[start of Selected extract]

Photos by Sherry Zheng

“I love this miso,” says Naomi Pomeroy, owner-chef of Portland restaurants Beast and Expatriate, with her hands deep into the mixture of soybeans and koji rice, “It’s chunky, not like supermarket miso, which is more like a purée.”



We’re at Aloha Farm, a miso producer and organic farm in Nasu Kogen, just over three hours drive north of Tokyo. It’s February, the month when the miso-making season reaches its peak, leveraging the downturn in temperature which means fermentation can start slow, deepening and leveling-out flavor.

Two years ago, Naomi bought some miso at the Farmers Market at UNU. It was so lively that by the time she packed her suitcase to head back to Portland, it had puffed up double the size. Fortunately, constraints held up and the fermented contents arrived intact and Naomi’s suitcase unscathed. The miso was made by the all-women team at Aloha Farm.

[end of Selected extract]
[start of Extracted records]

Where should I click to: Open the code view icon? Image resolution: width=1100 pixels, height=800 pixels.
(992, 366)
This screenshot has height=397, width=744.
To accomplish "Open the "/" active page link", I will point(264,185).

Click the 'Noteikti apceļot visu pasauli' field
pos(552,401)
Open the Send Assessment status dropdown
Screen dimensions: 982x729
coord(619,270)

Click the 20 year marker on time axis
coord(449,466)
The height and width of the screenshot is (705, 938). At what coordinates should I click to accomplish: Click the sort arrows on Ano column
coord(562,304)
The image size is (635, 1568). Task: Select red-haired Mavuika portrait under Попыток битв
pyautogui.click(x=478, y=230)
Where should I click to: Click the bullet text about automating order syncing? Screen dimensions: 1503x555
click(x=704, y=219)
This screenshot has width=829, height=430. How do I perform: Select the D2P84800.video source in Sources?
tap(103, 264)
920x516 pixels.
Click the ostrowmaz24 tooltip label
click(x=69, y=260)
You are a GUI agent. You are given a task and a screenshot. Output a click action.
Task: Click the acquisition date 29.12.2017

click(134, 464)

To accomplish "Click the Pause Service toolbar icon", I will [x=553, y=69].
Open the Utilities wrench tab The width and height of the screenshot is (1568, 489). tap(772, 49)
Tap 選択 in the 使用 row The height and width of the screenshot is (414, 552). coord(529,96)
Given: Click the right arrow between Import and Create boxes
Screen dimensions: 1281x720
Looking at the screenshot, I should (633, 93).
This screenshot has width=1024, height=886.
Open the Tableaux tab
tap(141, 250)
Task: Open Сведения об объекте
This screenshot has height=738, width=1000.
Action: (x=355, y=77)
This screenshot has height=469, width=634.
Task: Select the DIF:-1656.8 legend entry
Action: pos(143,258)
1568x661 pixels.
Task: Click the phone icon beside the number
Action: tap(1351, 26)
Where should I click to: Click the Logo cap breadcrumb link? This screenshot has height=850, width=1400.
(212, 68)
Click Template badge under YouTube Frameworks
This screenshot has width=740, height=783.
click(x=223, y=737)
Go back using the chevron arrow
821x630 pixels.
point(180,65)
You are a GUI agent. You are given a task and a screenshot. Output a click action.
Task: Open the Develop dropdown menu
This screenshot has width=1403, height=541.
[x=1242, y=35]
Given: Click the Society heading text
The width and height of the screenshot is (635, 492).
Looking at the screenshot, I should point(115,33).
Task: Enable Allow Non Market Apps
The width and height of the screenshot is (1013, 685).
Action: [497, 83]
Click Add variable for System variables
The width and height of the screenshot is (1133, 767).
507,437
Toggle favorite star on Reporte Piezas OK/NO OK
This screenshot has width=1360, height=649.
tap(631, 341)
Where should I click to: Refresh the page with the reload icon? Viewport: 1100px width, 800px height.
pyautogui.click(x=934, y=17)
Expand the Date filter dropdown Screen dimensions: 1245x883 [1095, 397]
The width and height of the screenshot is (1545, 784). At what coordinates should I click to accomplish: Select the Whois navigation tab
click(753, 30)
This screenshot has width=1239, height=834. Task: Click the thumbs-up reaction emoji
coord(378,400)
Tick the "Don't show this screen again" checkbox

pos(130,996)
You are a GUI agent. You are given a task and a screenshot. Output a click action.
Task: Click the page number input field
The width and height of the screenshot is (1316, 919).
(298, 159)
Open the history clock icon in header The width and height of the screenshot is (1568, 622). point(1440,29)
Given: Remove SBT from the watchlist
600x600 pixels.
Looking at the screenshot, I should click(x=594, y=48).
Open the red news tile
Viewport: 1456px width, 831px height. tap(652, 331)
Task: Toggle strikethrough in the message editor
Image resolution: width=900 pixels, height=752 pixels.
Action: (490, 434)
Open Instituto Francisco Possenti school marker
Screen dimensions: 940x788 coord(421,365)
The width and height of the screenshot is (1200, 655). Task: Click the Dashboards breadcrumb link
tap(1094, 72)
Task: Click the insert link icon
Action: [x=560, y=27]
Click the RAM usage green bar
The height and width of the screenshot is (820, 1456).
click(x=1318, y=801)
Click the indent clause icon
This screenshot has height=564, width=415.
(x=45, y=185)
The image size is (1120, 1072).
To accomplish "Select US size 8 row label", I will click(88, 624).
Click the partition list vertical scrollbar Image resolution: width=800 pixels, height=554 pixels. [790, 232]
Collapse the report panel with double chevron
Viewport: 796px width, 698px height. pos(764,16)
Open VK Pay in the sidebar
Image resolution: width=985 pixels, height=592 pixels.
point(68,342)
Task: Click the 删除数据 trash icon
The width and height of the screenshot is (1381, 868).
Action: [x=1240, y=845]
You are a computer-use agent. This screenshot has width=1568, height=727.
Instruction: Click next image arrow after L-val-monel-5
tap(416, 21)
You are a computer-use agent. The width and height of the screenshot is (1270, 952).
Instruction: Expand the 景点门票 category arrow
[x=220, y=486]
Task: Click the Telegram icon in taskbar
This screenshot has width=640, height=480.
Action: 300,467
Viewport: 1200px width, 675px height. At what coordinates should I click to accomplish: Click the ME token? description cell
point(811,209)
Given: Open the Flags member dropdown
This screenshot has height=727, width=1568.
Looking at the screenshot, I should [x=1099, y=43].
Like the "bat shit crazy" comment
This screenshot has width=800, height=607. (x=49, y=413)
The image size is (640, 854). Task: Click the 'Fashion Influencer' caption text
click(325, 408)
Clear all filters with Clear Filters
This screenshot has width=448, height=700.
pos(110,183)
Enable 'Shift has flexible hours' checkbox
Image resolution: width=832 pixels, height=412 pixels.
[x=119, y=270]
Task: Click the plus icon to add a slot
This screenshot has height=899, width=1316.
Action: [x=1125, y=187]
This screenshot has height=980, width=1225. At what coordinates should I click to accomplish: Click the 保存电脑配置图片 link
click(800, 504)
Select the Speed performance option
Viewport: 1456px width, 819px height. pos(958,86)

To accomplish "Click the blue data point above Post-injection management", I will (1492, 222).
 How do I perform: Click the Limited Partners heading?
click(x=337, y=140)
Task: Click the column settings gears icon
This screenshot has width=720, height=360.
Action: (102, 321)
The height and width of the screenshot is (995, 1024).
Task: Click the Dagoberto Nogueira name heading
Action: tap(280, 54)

[end of Extracted records]

▸ **Set problem 1**: According to the miso article, in which month does the miso-making season reach its peak?
▸ **Set problem 2**: Write the next few paragraphs of the article about miso-making at Aloha Farm, picking up after its last sentence.

▸ **Response 1**: February.

▸ **Response 2**:
“When I first tried it, my mind was blown. The whole beans were my favorite part. It was just so different from other miso I had tasted.”

As well as two acclaimed restaurants to her name, Naomi's accolades include a James Beard award, Best New Chef for both Food & Wine and Bon Appètit magazines, as well as being one of Oprah's Top 10 Women on the Rise; her impassioned, down-to-earth attitude makes her one of the most innovative chefs and best bosses in the industry. A self-confessed Japanophile, Naomi has been to Japan many times – the first time was to cook at an event in Fukui Prefecture.

“Food is a nice window to understand the important parts of the culture,” Naomi says of her work.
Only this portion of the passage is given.